| Task prompt |
Repeat exactly, please, the opening lines of the data below, through and including the line where "Task: Uncheck the 准许销售 checkbox" sits.

| Dataset extract |

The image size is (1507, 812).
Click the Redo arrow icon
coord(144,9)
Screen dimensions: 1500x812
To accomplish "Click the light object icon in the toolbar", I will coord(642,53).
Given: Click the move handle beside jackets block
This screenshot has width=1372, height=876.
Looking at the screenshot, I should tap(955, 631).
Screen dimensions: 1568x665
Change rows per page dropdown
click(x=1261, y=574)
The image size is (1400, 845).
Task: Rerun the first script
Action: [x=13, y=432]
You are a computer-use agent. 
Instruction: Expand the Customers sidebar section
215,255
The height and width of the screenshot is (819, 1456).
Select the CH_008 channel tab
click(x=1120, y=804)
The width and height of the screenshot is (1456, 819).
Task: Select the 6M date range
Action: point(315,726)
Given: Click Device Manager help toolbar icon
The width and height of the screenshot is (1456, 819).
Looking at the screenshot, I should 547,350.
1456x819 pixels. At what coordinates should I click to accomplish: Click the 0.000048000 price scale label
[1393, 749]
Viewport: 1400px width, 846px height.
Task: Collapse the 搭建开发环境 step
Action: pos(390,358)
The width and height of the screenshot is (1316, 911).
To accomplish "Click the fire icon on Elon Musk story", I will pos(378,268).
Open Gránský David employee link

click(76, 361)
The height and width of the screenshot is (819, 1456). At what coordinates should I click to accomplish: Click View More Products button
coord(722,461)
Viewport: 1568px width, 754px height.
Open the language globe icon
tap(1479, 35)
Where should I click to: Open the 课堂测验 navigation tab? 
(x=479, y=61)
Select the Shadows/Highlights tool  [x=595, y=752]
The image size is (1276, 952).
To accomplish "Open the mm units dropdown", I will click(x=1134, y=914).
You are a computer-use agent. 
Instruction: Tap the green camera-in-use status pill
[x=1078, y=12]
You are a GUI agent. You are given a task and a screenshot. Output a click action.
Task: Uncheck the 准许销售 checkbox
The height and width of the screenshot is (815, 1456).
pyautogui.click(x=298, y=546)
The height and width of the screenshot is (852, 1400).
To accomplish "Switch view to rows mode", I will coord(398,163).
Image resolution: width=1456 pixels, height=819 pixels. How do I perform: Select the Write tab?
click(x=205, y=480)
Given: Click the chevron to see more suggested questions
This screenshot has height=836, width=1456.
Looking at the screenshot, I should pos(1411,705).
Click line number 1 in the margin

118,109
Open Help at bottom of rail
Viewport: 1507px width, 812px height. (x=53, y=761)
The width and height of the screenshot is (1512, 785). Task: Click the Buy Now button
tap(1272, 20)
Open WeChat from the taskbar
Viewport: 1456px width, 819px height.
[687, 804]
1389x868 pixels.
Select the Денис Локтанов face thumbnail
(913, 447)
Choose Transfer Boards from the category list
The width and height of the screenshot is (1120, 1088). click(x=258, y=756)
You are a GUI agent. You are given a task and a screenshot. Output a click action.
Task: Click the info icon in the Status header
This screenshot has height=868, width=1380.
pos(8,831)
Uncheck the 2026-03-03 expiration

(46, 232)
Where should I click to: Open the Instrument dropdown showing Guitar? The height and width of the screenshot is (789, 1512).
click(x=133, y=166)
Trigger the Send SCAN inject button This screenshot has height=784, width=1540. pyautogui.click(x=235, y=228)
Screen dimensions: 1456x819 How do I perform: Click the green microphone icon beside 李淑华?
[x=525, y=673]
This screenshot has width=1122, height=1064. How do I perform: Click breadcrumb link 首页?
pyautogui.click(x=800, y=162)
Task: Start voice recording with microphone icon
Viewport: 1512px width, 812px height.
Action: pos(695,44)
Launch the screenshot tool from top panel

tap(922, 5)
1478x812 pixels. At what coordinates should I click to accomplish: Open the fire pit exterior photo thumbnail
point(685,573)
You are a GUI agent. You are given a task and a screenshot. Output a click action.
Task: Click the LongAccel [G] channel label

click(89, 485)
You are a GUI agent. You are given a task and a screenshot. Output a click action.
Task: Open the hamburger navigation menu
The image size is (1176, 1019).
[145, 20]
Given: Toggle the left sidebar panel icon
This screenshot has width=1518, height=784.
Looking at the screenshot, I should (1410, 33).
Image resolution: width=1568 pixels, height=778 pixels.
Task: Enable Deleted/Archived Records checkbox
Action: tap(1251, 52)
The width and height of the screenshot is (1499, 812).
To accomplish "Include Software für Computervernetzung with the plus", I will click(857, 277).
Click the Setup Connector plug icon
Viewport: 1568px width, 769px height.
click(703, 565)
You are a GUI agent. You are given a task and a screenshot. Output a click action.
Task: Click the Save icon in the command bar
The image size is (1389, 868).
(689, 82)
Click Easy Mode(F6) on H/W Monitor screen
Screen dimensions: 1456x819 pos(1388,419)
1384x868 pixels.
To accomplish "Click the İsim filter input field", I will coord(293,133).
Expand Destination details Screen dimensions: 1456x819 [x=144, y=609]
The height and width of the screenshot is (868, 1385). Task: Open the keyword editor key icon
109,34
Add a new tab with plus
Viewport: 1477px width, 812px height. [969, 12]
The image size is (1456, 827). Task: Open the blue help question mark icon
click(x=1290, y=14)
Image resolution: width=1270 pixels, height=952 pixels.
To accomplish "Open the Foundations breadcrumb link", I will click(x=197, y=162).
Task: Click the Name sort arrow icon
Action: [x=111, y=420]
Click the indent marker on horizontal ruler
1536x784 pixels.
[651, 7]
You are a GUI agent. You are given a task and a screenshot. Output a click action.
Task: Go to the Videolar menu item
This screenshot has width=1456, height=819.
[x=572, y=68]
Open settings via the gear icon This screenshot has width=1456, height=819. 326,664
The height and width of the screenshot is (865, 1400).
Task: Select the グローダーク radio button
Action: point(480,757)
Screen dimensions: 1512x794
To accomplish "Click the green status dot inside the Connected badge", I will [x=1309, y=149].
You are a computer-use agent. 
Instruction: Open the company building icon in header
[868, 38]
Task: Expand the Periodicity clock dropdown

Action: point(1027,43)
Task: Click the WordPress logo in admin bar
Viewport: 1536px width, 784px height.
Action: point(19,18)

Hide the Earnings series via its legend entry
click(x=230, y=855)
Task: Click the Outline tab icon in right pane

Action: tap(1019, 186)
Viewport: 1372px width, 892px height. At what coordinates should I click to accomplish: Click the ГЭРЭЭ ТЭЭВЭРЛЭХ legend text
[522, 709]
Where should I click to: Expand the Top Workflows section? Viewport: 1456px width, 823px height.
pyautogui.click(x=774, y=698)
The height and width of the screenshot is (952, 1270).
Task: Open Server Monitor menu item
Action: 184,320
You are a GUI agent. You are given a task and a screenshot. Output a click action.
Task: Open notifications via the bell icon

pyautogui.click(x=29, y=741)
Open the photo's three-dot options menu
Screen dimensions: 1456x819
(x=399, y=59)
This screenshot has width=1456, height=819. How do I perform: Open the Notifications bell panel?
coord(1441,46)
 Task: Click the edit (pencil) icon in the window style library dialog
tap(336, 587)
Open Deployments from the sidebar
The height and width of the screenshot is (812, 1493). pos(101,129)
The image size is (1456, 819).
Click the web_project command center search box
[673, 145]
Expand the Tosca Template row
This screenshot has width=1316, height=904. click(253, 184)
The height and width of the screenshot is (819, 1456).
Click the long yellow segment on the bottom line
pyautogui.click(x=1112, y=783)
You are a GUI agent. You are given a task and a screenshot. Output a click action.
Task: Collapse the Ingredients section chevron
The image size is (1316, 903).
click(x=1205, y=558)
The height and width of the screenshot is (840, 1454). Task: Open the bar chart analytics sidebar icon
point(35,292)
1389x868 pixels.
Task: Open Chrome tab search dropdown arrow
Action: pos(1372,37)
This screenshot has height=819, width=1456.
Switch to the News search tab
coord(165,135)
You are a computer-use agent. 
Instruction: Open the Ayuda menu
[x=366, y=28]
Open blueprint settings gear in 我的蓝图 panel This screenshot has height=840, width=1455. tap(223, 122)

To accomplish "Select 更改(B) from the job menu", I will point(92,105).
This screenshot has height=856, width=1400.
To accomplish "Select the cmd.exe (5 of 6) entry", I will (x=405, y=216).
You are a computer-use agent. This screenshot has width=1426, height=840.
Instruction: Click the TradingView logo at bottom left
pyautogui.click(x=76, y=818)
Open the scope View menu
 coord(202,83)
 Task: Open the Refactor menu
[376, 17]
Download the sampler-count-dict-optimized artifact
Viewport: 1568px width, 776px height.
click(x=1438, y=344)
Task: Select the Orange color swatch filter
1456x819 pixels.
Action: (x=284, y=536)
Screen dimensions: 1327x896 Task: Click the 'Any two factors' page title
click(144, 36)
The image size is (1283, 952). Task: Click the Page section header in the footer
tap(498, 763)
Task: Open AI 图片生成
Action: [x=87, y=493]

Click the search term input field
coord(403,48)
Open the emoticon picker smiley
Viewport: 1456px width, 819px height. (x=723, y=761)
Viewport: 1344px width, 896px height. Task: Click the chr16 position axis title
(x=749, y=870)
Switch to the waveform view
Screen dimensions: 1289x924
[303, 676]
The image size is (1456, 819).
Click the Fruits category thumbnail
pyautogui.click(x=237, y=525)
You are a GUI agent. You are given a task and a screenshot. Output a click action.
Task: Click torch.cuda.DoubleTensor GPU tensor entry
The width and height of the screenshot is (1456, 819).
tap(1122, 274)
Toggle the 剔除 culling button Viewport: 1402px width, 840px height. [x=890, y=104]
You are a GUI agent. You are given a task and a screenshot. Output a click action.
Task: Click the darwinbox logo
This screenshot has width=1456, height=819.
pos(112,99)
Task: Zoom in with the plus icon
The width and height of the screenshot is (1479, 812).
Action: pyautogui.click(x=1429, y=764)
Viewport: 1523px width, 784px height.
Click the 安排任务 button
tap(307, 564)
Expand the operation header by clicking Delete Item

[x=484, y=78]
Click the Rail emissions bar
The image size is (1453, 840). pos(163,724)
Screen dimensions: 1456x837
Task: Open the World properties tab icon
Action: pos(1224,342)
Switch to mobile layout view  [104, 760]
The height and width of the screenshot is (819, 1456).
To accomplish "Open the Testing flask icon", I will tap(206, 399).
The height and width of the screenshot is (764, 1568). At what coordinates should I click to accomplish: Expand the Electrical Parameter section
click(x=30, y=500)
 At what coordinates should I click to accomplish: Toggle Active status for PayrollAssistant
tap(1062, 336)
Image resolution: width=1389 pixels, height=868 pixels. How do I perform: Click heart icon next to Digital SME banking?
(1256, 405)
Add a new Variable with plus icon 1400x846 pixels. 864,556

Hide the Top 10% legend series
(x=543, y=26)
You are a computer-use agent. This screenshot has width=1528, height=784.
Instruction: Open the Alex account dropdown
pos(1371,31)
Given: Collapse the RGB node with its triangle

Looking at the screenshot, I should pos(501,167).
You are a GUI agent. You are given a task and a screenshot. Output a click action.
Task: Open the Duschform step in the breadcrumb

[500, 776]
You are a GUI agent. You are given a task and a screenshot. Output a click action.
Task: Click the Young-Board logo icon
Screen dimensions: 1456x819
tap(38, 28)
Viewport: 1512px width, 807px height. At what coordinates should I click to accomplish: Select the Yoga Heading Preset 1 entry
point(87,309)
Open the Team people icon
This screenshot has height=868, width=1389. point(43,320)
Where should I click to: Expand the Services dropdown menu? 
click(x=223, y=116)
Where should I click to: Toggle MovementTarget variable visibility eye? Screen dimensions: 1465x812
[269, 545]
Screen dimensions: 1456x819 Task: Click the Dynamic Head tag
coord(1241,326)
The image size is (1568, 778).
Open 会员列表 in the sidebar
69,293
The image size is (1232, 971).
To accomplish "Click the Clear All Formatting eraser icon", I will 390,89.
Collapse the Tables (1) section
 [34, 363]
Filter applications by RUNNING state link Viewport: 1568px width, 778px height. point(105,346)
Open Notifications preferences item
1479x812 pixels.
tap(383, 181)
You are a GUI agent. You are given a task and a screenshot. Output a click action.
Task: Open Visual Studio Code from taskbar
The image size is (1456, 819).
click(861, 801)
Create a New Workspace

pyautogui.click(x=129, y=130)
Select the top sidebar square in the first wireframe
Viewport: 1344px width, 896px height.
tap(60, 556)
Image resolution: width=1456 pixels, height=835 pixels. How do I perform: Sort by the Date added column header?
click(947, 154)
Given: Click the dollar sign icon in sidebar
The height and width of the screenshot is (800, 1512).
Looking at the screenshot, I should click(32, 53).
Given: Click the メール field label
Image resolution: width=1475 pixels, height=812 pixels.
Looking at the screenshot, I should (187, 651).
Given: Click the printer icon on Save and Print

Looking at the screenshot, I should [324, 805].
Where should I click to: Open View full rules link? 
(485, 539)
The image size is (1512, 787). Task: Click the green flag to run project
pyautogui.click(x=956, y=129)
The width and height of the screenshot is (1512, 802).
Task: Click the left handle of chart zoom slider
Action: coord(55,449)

| Completed task |
The image size is (1507, 812).
Click the Redo arrow icon
coord(144,9)
Screen dimensions: 1500x812
To accomplish "Click the light object icon in the toolbar", I will coord(642,53).
Given: Click the move handle beside jackets block
This screenshot has width=1372, height=876.
Looking at the screenshot, I should tap(955, 631).
Screen dimensions: 1568x665
Change rows per page dropdown
click(x=1261, y=574)
The image size is (1400, 845).
Task: Rerun the first script
Action: [x=13, y=432]
You are a computer-use agent. 
Instruction: Expand the Customers sidebar section
215,255
The height and width of the screenshot is (819, 1456).
Select the CH_008 channel tab
click(x=1120, y=804)
The width and height of the screenshot is (1456, 819).
Task: Select the 6M date range
Action: point(315,726)
Given: Click Device Manager help toolbar icon
The width and height of the screenshot is (1456, 819).
Looking at the screenshot, I should 547,350.
1456x819 pixels. At what coordinates should I click to accomplish: Click the 0.000048000 price scale label
[1393, 749]
Viewport: 1400px width, 846px height.
Task: Collapse the 搭建开发环境 step
Action: pos(390,358)
The width and height of the screenshot is (1316, 911).
To accomplish "Click the fire icon on Elon Musk story", I will pos(378,268).
Open Gránský David employee link

click(76, 361)
The height and width of the screenshot is (819, 1456). At what coordinates should I click to accomplish: Click View More Products button
coord(722,461)
Viewport: 1568px width, 754px height.
Open the language globe icon
tap(1479, 35)
Where should I click to: Open the 课堂测验 navigation tab? 
(x=479, y=61)
Select the Shadows/Highlights tool  [x=595, y=752]
The image size is (1276, 952).
To accomplish "Open the mm units dropdown", I will click(x=1134, y=914).
You are a computer-use agent. 
Instruction: Tap the green camera-in-use status pill
[x=1078, y=12]
You are a GUI agent. You are given a task and a screenshot. Output a click action.
Task: Uncheck the 准许销售 checkbox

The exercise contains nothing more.